MegaPortraits is an advancement in the neural head avatar technology that aims to achieve megapixel resolution. This technology focuses on the challenging task of cross-driving synthesis, where the appearance of the driving image is significantly different from the animated source image. The main objective is to produce high-quality rendered images that can generalize to novel views and motions.

Features of MegaPortraits

  1. Megapixel Resolution: MegaPortraits advances the neural head avatar technology to achieve megapixel resolution.
  2. Cross-Driving Synthesis: Focuses on the challenging task of cross-driving synthesis, where the appearance of the driving image is substantially different from the animated source image.
  3. New Neural Architectures and Training Methods: Proposes a set of new neural architectures and training methods that utilize both medium-resolution video data and high-resolution image data to achieve the desired levels of rendered image quality and generalization to novel views and motion.
  4. High-Quality Neural Avatars: The suggested architectures and methods produce convincing high-resolution neural avatars, which outperform competitors in the cross-driving scenario.

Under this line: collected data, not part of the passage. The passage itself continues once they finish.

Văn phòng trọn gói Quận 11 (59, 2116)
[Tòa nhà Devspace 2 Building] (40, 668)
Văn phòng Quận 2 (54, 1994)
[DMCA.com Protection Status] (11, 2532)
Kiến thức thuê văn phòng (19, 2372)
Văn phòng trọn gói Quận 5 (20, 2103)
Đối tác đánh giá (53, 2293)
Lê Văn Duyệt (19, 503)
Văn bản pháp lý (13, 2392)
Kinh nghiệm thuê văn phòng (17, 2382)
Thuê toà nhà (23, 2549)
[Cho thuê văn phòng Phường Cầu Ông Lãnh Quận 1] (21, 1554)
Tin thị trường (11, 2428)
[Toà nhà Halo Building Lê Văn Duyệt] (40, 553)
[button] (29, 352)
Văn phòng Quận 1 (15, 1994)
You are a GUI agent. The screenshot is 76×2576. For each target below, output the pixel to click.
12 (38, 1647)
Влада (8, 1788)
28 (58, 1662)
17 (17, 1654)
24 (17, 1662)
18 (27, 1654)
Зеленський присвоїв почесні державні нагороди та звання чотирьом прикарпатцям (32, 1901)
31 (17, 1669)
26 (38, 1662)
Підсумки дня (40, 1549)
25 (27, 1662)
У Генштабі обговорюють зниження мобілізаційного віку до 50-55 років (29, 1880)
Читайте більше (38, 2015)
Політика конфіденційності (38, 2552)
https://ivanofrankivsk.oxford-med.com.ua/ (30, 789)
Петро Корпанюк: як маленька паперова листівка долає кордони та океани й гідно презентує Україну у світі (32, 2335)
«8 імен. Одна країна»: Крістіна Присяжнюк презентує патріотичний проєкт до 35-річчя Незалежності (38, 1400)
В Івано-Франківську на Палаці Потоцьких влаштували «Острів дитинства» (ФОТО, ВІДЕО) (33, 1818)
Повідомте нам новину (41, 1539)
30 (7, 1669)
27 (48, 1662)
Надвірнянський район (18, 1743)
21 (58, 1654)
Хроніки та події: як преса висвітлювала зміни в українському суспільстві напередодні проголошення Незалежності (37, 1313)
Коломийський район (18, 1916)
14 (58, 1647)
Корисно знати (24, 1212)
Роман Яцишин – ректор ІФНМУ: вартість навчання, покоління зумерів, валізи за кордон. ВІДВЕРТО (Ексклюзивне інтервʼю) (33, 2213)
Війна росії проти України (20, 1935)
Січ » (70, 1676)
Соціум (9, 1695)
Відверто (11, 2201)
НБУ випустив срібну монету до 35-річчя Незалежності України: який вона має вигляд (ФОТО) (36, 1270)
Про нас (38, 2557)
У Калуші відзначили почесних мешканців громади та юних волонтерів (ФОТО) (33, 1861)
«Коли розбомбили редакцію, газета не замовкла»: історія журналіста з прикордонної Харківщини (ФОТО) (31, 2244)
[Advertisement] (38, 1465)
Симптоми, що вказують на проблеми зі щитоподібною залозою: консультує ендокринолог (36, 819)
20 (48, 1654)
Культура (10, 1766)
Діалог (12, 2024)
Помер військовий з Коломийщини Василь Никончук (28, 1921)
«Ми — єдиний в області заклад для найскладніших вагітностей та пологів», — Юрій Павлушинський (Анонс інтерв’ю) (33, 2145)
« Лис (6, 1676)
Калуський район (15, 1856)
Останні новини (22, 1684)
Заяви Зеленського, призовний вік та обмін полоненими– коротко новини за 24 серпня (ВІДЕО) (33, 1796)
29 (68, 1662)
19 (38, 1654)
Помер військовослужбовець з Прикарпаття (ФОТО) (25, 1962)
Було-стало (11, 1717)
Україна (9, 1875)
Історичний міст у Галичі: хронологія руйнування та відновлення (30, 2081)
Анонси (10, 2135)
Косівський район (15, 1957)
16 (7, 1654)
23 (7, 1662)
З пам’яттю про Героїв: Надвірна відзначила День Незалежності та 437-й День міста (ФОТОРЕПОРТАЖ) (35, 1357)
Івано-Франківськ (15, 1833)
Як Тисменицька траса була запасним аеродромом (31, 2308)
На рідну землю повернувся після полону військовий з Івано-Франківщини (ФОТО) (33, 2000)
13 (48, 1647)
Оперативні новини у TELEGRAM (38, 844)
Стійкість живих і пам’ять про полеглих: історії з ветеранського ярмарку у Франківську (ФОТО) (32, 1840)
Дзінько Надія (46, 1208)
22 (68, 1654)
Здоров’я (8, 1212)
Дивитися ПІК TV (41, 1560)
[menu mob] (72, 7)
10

  5. Distillation into Lightweight Model: A trained high-resolution neural avatar model can be distilled into a lightweight student model for real-time operation.
  6. Identity Lock: The lightweight model locks the identities of neural avatars to several dozens of pre-defined source images, which is essential for many practical applications.
  7. One-Shot Creation: The system is designed for the one-shot creation of high-resolution human avatars, termed as megapixel portraits or MegaPortraits.
  8. Two-Stage Training: The model undergoes training in two stages, with an optional additional distillation stage proposed for faster inference.
  9. Standard Training Setup: The training setup involves sampling two random frames from the dataset at each step: the source frame and the driver frame. The model then imposes the motion of the driving frame onto the appearance of the source frame to produce an output image.